What Is Ototoxicity?
Certain chemicals and medications are known to cause damage to the cochlea and auditory nerve; these are considered ototoxic. There are over 200 known ototoxic medications on the market today, and many are used to treat serious illnesses.
While many drugs for treating cancer are known to cause hearing and balance issues, the benefits outweigh the risk of damage to the auditory system.
About the Study
Researchers analyzed data from over 1,500 children who survived childhood cancer and who are a part of the St. Jude Lifetime Cohort Study. Data was collected between 2007 and 2017 and included both audiologic and neurocognitive testing.
Of the 1,520 children who took part in the study…
- 307 received platinum-based chemotherapy
- 473 received cranial radiation therapy
- 740 received a treatment that is not considered ototoxic
What the Research Shows
Researchers determined that childhood cancer survivors who were diagnosed with severe treatment-related hearing loss had an increased risk of neurocognitive deficits, regardless of whether or not they received neurotoxic treatment.
Patients with severe hearing loss were more likely to experience deficits in their verbal frequency and reasoning, visuomotor speed and math skills compared to those with normal to mild hearing loss.
Patients who underwent chemotherapy that contained platinum had a significant association with deficits in:
- Reading skills
- Math skills
- Verbal reasoning
- Verbal fluency
- Visomotor speed
Patients who underwent cochlear radiation therapy had a strong association with deficits in:
- Verbal reasoning
- Verbal fluency
- Reading
- Math
- Visomotor speed
Notably, patients who were not exposed to an ototoxic medication but still developed severe hearing loss also experienced cognitive deficits in their attention, memory, executive function, processing speed and academic function.

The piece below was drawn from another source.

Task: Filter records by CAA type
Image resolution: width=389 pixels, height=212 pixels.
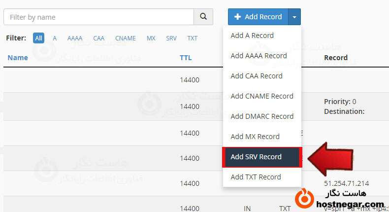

What the Researchers Had to Say
“Even patients not exposed to neurotoxic therapies who develop mild hearing deficits can have problems with their neurocognitive skills,” explained co-author Dr. Kevin Krull. “This makes it important to identify these patients early and suggest interventions to help improve their hearing and thus their neurocognitive outcomes.”
Wendy Landier, Ph.D., CRNP, elaborated in an accompanying editorial: “The investigators demonstrated, for the first time to my knowledge, that severe hearing impairment mediates much of the association between CRT [cranial radiotherapy] and neurocognitive deficits among childhood cancer survivors treated with CRT.”